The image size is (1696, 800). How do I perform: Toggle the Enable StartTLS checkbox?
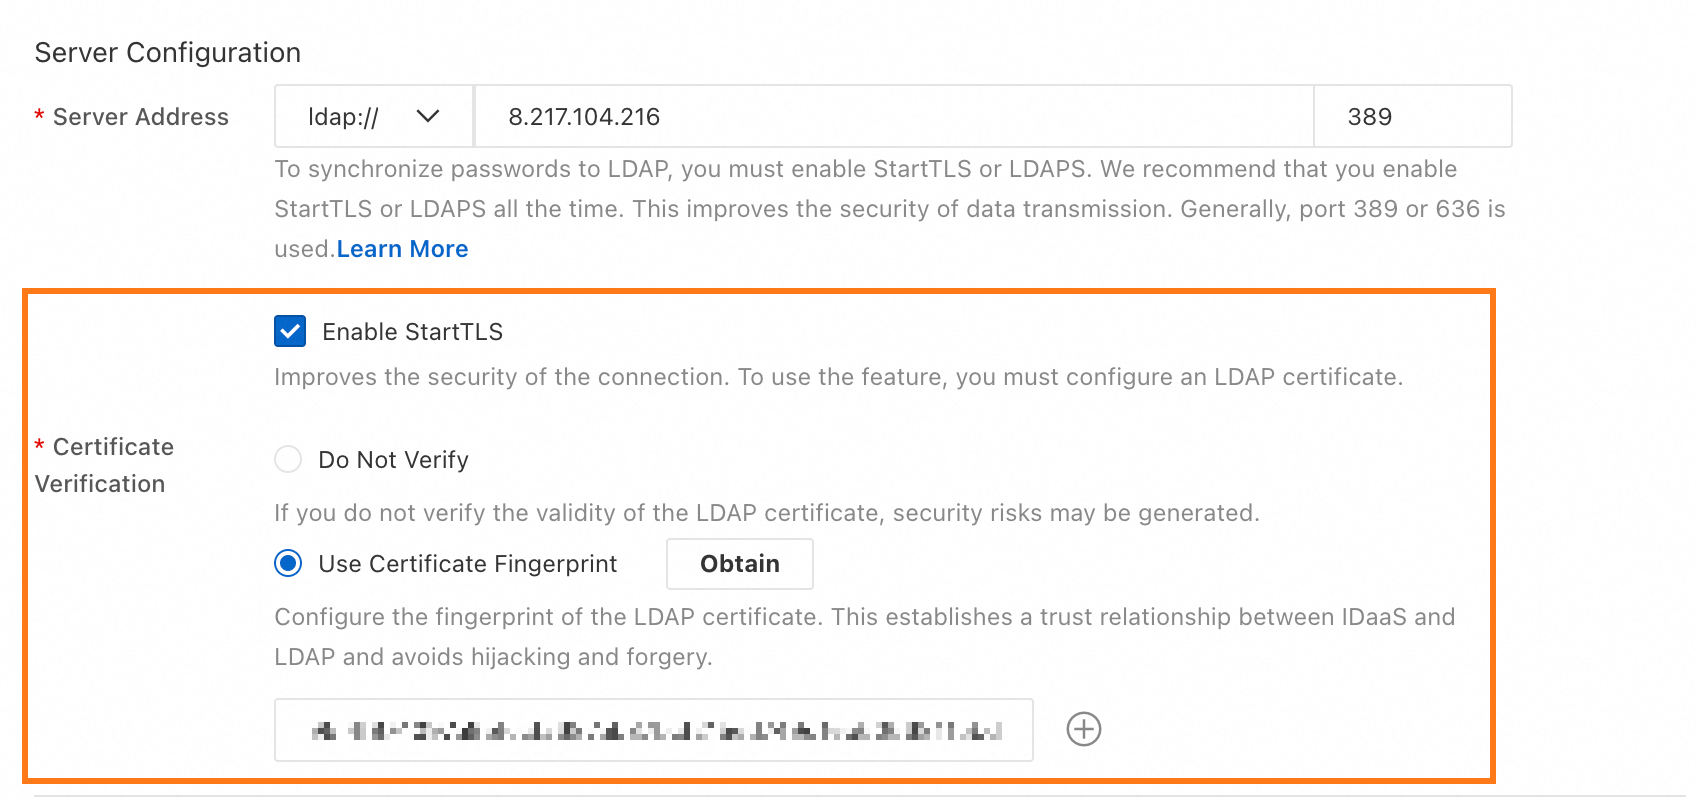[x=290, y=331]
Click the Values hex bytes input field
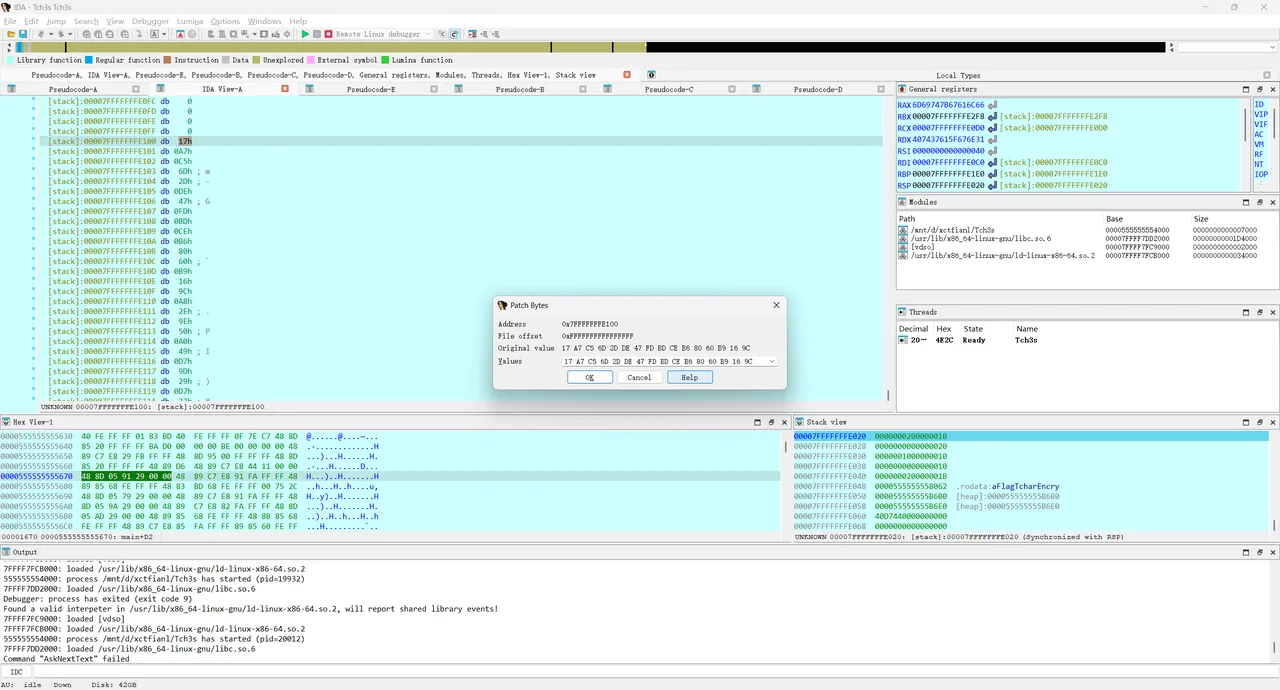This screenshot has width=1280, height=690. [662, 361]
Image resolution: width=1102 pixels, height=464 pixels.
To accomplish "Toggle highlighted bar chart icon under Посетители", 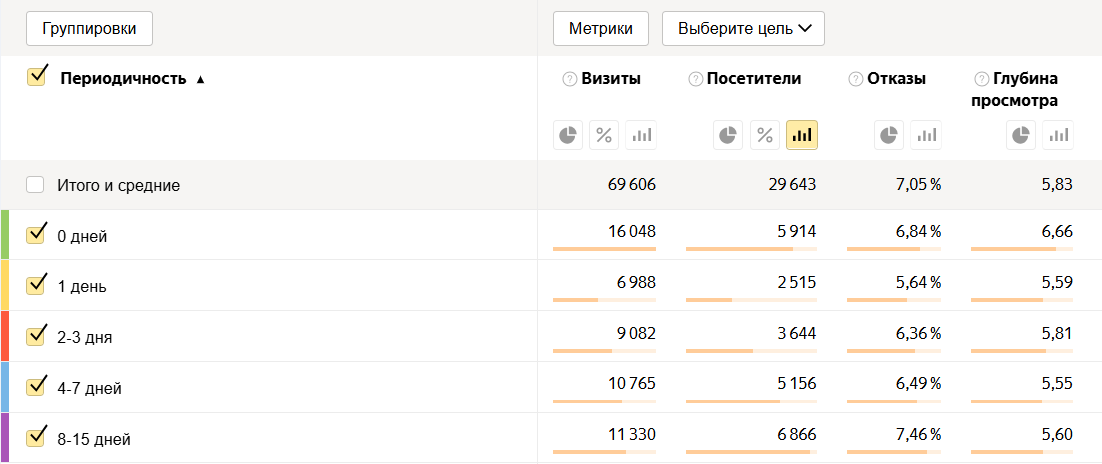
* * *
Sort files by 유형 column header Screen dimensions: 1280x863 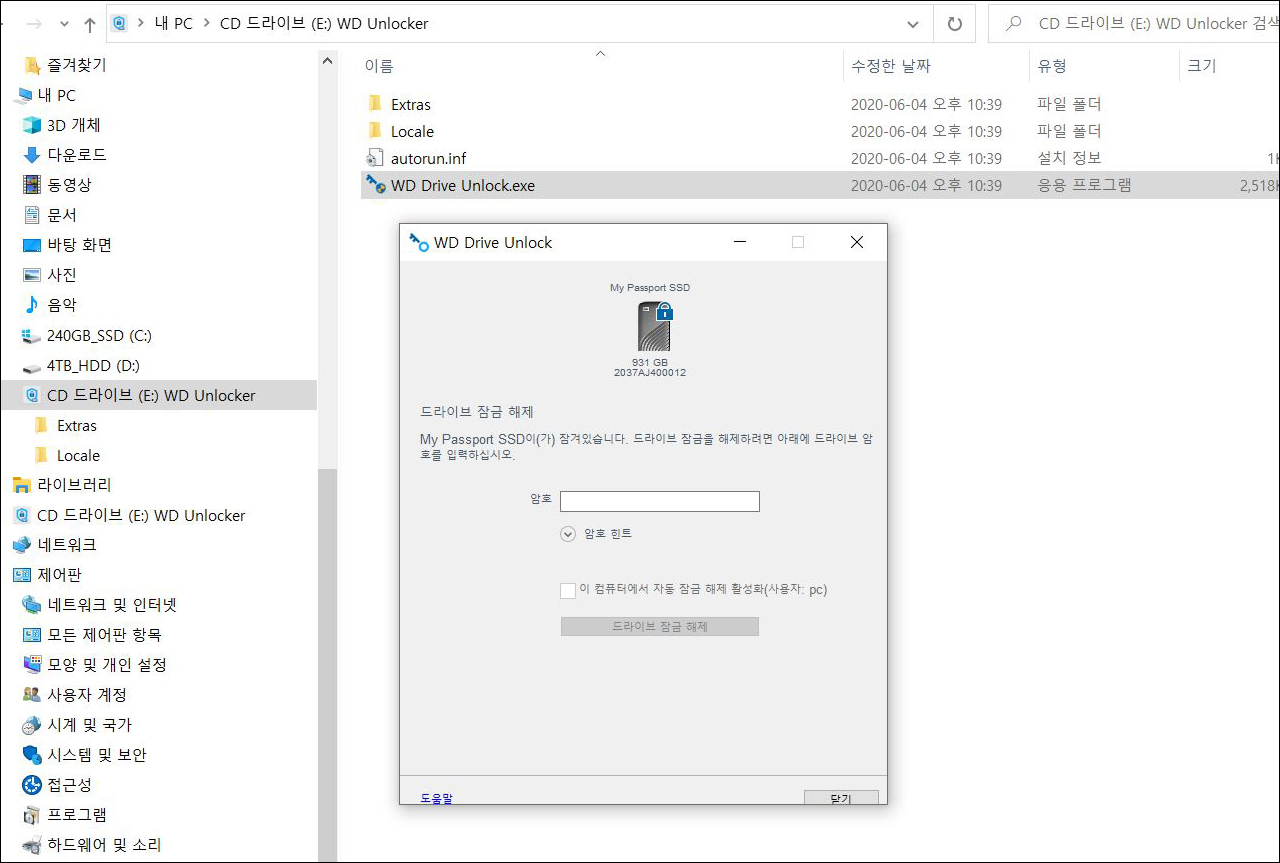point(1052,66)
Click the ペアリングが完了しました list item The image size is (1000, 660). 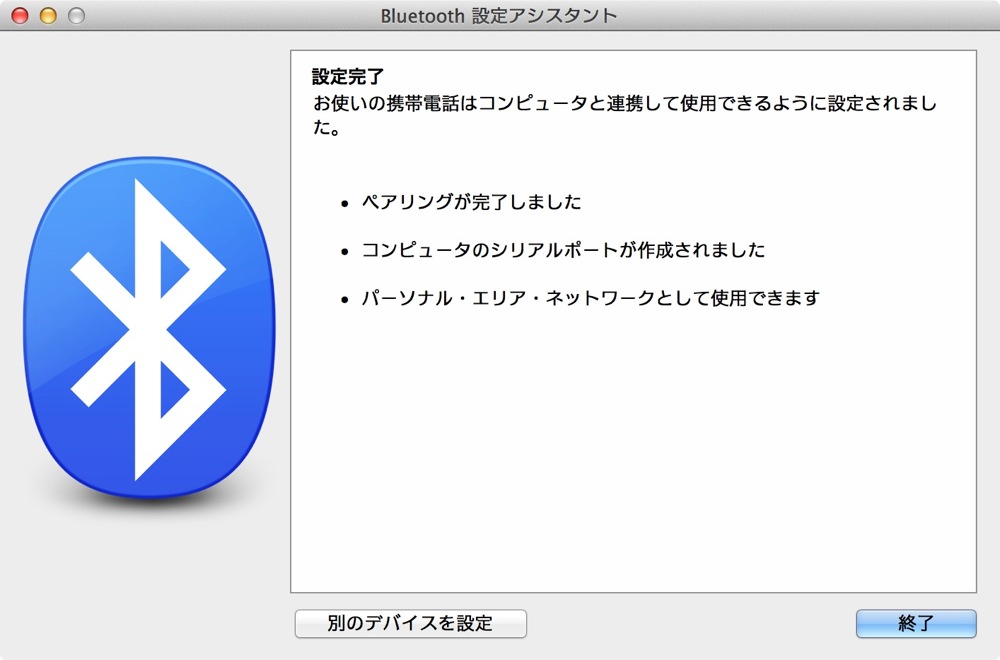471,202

**Exercise directions**. Give the lines above again exactly, from the one containing "The image size is (1696, 800)." to the one containing "highlighted bar chart", both included, but leave out the pictures.

**Answer space**.
The image size is (1696, 800). How do I perform: Toggle the Enable StartTLS checkbox?
[x=290, y=331]
Click the Values hex bytes input field
This screenshot has width=1280, height=690. [662, 361]
Image resolution: width=1102 pixels, height=464 pixels.
To accomplish "Toggle highlighted bar chart icon under Посетители", 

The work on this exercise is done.